In the six surveys, 19,207 blood slides were collected during house-to-house visits to 738 households in six kebeles, with an average of 3,780 persons included in each survey. This gave a response rate of 94.4% (n = 19,207/20,339). The remaining 5.6% (1,132 of 20,339) had missing data on different household variables and were not included in the analysis. The households for which data were excluded were not different from other households in any aspect. The average family size was 5.1 (range 1-12). The mean age was 20.5 years, and the median age was 15 years. Table 1 shows the age distribution and other study characteristics.

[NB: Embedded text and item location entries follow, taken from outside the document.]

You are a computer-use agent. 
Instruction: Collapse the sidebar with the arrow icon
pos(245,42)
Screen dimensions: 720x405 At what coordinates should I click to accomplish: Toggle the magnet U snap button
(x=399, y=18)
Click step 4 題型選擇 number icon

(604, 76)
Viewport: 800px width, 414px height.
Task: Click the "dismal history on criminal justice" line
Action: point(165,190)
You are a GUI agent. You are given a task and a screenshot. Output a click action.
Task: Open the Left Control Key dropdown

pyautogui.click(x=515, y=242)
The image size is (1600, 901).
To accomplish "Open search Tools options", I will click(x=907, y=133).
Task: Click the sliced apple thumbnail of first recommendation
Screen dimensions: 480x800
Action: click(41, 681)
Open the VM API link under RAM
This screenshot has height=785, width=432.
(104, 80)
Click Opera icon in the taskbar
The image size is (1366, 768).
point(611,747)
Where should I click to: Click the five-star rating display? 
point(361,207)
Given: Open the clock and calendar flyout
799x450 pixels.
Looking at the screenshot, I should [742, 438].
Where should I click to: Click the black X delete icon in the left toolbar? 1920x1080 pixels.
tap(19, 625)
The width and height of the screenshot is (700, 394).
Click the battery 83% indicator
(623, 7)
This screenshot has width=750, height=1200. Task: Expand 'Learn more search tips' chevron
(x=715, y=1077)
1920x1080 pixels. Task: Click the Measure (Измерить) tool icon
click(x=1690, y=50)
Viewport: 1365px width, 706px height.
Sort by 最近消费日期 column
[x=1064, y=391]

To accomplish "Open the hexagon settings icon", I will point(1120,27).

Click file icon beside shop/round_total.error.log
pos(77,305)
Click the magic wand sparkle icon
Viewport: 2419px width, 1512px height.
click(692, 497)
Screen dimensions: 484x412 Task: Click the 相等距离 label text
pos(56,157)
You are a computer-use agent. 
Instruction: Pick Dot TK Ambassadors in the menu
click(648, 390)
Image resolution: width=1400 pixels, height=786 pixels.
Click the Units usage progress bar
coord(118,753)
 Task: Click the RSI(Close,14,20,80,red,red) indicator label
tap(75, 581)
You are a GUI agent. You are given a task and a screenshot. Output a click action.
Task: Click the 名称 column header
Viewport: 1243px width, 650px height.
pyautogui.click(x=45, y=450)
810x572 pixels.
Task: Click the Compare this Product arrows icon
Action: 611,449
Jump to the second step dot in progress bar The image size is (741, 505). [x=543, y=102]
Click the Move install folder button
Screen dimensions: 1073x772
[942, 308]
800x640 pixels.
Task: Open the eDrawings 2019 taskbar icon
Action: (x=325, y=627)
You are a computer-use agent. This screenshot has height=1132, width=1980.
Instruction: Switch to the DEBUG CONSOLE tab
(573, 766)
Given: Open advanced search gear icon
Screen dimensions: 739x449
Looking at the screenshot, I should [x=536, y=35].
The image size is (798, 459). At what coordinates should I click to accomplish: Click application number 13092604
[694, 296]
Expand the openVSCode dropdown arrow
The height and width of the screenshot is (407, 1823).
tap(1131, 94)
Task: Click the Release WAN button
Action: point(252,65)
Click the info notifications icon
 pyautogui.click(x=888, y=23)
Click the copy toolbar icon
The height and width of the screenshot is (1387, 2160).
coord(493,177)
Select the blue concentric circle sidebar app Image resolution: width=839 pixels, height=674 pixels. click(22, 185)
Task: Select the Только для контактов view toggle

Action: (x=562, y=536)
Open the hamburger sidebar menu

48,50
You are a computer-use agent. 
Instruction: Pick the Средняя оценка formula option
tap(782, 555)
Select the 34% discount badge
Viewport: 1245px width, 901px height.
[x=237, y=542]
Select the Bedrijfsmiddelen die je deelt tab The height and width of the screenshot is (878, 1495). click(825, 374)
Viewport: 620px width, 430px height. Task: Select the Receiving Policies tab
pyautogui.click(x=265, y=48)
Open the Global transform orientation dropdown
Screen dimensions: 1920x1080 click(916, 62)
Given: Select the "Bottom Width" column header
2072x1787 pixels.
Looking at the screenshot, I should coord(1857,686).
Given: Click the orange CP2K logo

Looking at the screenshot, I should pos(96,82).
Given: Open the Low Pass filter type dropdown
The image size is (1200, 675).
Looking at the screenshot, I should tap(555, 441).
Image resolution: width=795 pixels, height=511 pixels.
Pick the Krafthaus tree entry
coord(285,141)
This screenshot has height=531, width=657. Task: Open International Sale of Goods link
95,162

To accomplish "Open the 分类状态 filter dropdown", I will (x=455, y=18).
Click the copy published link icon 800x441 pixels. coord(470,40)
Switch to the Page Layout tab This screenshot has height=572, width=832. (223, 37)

The overall prevalence of malaria was 0.93% [95% CI (0.79-1.07)] (178 malaria cases among 19,207 people). However, the prevalence varied among the villages, with the highest prevalence of 2.8% in Dadesso and Horosso villages (both below 1,850 masl), and the lowest prevalence (0.0%) at Sunke Wenz and Akababi village (2,100-2,180 masl) (data not presented). Malaria varied with altitude, with a prevalence of 1.91% [95% CI (1.55-2.27)] in low, 1.37% [95% CI (0.87-1.87)] in mid-level and 0.36% [95% CI (0.25-0.47)] in high altitude zones. The highest prevalence was found at low altitude between October and November 2009 (Table 2).

Two persons with P. vivax-positive slides, one from the lowlands and one from the highlands, reported that they had travelled outside their villages. Malaria infection varied among age groups, and in a different way at varying altitudes. At mid-level altitudes, malaria infection reached its peak in children aged one to four years, and at low altitude in children aged one to nine years. However, malaria prevalence at higher altitude was low and was similar across all age groups (Figure 2). Table 3 shows that Plasmodium falciparum malaria occurred rarely throughout the survey periods, with relatively more cases during the survey performed in October-November 2009 in the low altitude zone. Plasmodium vivax was found in all survey periods; however, the prevalence of Plasmodium vivax differed with respect to survey period and altitude (Table 4).